Richter Papier stimmt der Entscheidung der Senatsmehrheit zur Bedeutung
der Institutsgarantie der Ehe und den sich daraus ergebenden
Folgerungen nicht zu. Über die wesentlichen Strukturprinzipien des
Instituts der Ehe darf auch der Gesetzgeber nicht beliebig verfügen.

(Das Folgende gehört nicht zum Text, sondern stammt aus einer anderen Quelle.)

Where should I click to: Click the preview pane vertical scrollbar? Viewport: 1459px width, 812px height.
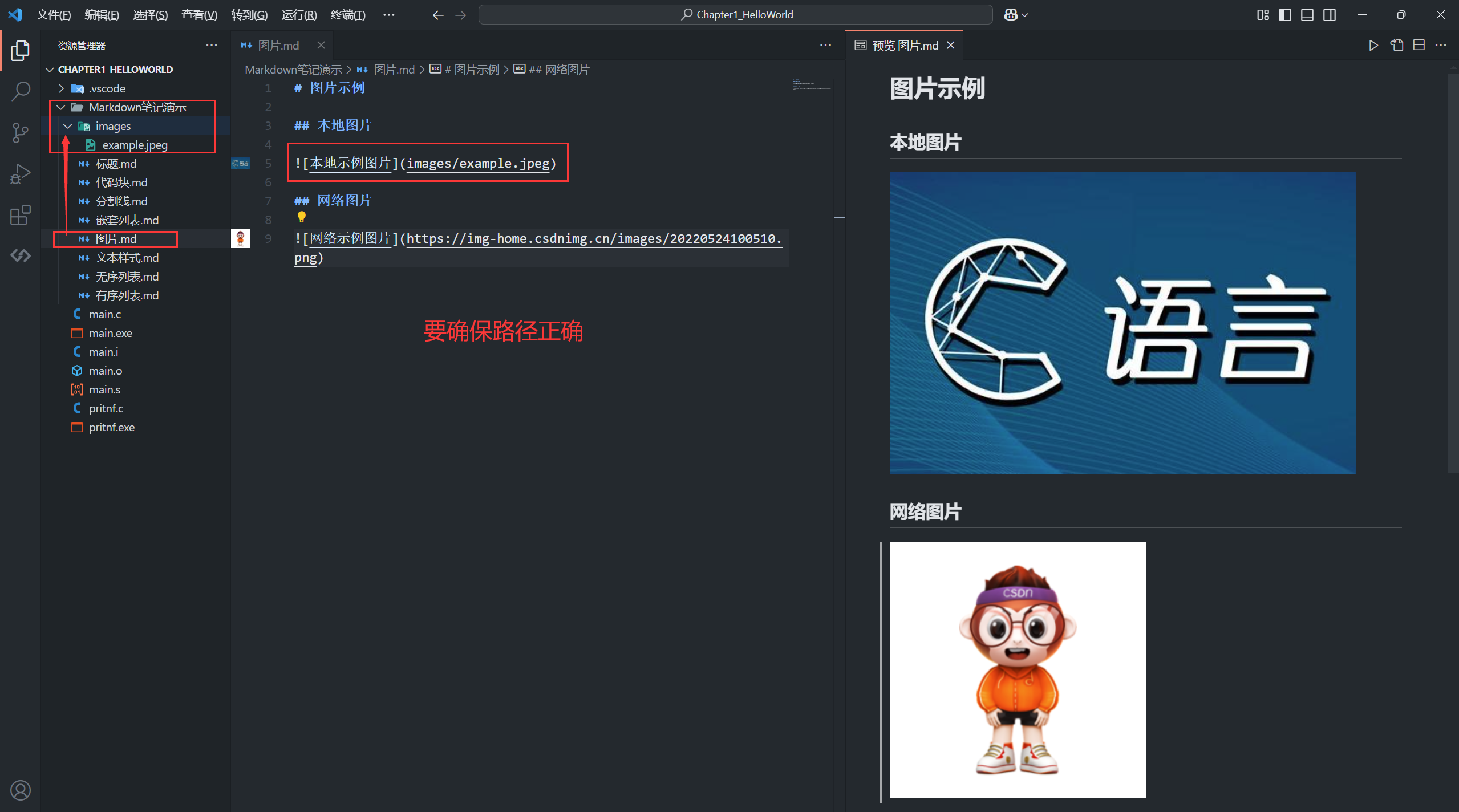1453,274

Dazu zählt die Verschiedengeschlechtlichkeit der Ehepartner. Die
Einrichtung der Ehe wird nicht nur ihrer Bezeichnung nach, sondern in
ihren strukturbildenden Merkmalen vor dem Zugriff des Gesetzgebers
geschützt. Schafft der Gesetzgeber, wenn auch unter einem anderen
Namen, eine rechtsförmlich ausgestaltete Partnerschaft zwischen
Personen gleichen Geschlechts, die im übrigen in Rechten und Pflichten
denen der Ehe entspricht, missachtet er ein wesentliches durch Art. 6
Abs. 1 GG vorgegebenes Strukturprinzip. Es ist ein Fehlschluss,
anzunehmen, dass gerade aufgrund des Abweichens von einem wesentlichen
Strukturprinzip des Art.6 Abs.1 GG die verfassungsrechtliche
Institutsgarantie als Maßstab ausscheide. Deshalb hätte die
Senatsmehrheit begründen müssen, dass das Lebenspartnerschaftsgesetz
kein durch Art.6 Abs.1 GG geschütztes Strukturprinzip berührt. Die
Bedeutung der Institutsgarantie geht über die Abwehr unberechtigter
Eingriffe zu Lasten der Ehe hinaus. Deshalb ist die Annahme der
Senatsmehrheit, die Institutsgarantie bleibe schon deshalb unberührt,
weil das Lebenspartnerschaftsgesetz die die Ehe regelnden Bestimmungen
nicht ändere, unzutreffend. Die Senatsmehrheit setzt keinerlei Grenzen
für eine substantielle Gleichstellung gleichgeschlechtlicher
Partnerschaften mit der Ehe.
Auch Richterin Haas stimmt der Auslegung des Art.6 Abs.1 GG durch die
Senatsmehrheit nicht zu. Über die für das Institut der Ehe wesentlichen
Strukturprinzipien kann der Gesetzgeber nicht verfgen. Dazu gehört die
Verschiedengeschlechtlichkeit der Ehepartner. Art.6 Abs.1 GG schtzt die
Ehe als Institut wegen der in der Ehe potenziell angelegten
Elternschaft und damit der Bedeutung der Ehe für Familie und
Gesellschaft. Keine andere Personengemeinschaft wird vergleichbar vom
Grundgesetz geschützt. Der Gesetzgeber kann sich den Anforderungen des
Art.6 Abs.1 GG nicht dadurch entziehen, dass er die Bezeichnung Ehe
vermeidet. Die Institutsgarantie des Art.6 Abs.1 GG steht daher der
Einführung der Rechtsform einer Lebenspartnerschaft für Personen
gleichen Geschlechts entgegen, wenn diese in Rechten und Pflichten der
Ehe entspricht. Dies hätte umfassend geprüft werden müssen.
Weiterer Ausführungen hätte es auch zur Vereinbarkeit der eingetragenen
Lebenspartnerschaft mit dem Gleichheitssatz bedurft. Auf der Grundlage
der Senatsbegründung ist insbesondere nicht erkennbar, warum
Einstandsgemeinschaften zwischen Geschwistern und Verwandten gleichen
Geschlechts keine eingetragene Lebenspartnerschaft miteinander eingehen
können. Es hätte konkreter Darlegung bedurft, warum derartige
Einstandsgemeinschaften mit anderen Lebensgemeinschaften nicht
vergleichbar sind oder weshalb die bestehenden gesetzlichen Regelungen
eine Ungleichbehandlung rechtfertigen.